I would agree with you on these types of conditions on possibly being high on the MDM level for being a risk to functions.   The only caveat I would add is that the documentation should support that level.  For example, you listed memory loss as one of these conditions that could be considered high risk.   I would agree if the memory loss is severe and the documentation supports that the patient has trouble functioning because of this.   Simply forgetting what she had for breakfast would NOT constitute high risk!    But for the most part, yes, I agree, just make the documentation supports that assertion. 

Just my $0.02


----------



## MarcusM (Jan 24, 2014)

Documentation rules our lives in the medical field.
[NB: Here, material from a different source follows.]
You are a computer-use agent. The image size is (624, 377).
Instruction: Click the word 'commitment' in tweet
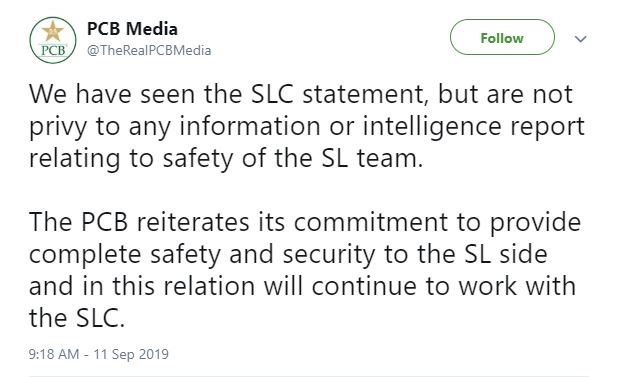tap(371, 223)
CMS indicates any inferences should be clearly gleaned from the records. The RAC auditors are not trained medically so it is best to give examples of memory loss, like patient was in my hallway and forgot why she was coming to see me is different than forgetting what she had for breakfast.


----------



## gailgordon314 (Jan 27, 2014)

I agree that in the case of the OP this is a medically complex high risk patient.

The guidelines are just that, guidelines.They are not meant to be the only examples of high risk.

For example a patient with SEVERE Copd and Uncontrolled DM w/ CKD 5 is a High Risk patient. But on the table those conditions are not specifically spelled out HOWEVER in my practice we consider them High Risk of mortality therefore High Risk e/m code.

Medically complex patients need to be viewed through the lens of risk of mortality and the risk the physician is taking on by treating someone with 3 or 4 illnesses which in of themselves can cause mortality and added together makes the patient the proverbial time-bomb.

Additionally it all comes down to documentation and medical necessity of treatment as well.


----------